Combining include and fields across types

fields is keyed by type, so a compound read can narrow both the primary type and each included type independently. The TrackPicker component does this — list tracks, include each track's album, and trim both to just the members the UI renders:

// examples/spotify-clone/src/components/TrackPicker.tsx
const tracksQuery = useQuery(
  reads.tracks.list({
    ...filter,
    include: ['album'],
    fields: { tracks: ['title', 'durationSeconds', 'album'] },
  }),
)

Here fields[tracks] keeps album in the fieldset (so the hydration survives the narrowing), and you could add a fields[albums] entry to trim the included albums to just their title.

Going deeper: what an un-included relation looks like

An excluded relation is not dropped — it's just not hydrated:

  • to-one, excludedIdentifier | null | undefined (a bare { type, id }, null for an empty to-one, or undefined when the relation was links-only);
  • to-many, excluded → a Collection of Identifier members (linkage may still be present, and a lazy to-many always materialises as an augmented array — only its members differ from the hydrated case).

So you can always read album.artist?.id off a non-included to-one, or iterate playlist.tracks for identifiers, without a second request — you just don't get the related attributes until you include it (or follow the relation with .related(); see reading).

How this interacts with materialisation

The result type on this page is the compile-time projection of what the runtime actually builds. When a response comes back, materialisation indexes included by type:id and stitches each included resource into its relationship slot as a nested resource object; linked-but-not-included relations stay identifiers, and links-only relations resolve to undefined. include / fields don't change how materialisation works — they change what the server sends, and the generated types describe the shape that produces. Two consequences worth knowing:

  • A missing include is graceful, never fatal. If you write code expecting album.artist to be a resource but the server didn't include it, the runtime leaves it as an identifier (with a dev-mode warning) rather than throwing.

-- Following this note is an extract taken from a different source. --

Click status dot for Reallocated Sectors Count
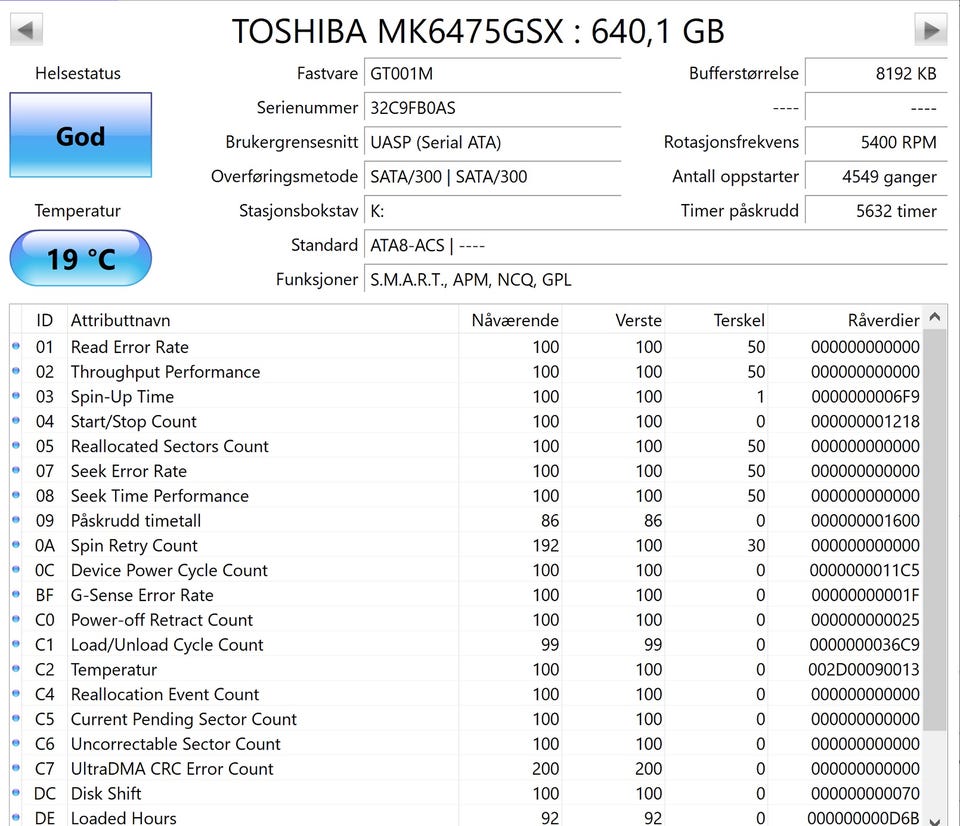960x826 pixels. 16,446
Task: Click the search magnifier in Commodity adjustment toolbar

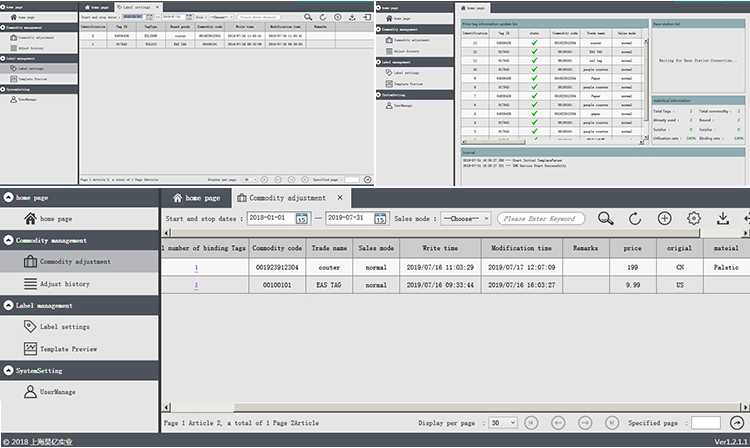Action: [x=606, y=218]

The type is your guard-rail; the runtime won't crash if the wire and the type ever disagree.
  • Included resources are shared by type:id. The same artist included under two albums is materialised once and referenced from both, so attribute reads are consistent across the graph.

For filtering and ordering the collection you're reading (as opposed to shaping what each resource carries), see filtering and sorting.

See it in the example app

  • BrowsePage.tsx — a list with include: ['artist'] narrowed by fields[albums].
  • AlbumDetailPage.tsx — a compound get with include: ['artist', 'tracks'].
  • example.test.ts — the tested reads cases: the list-with-include-and-fields read and the compound get.
  • the generated client — see each type's includable enum (including the nested tracks.album / artist.albums paths) that constrains what include accepts.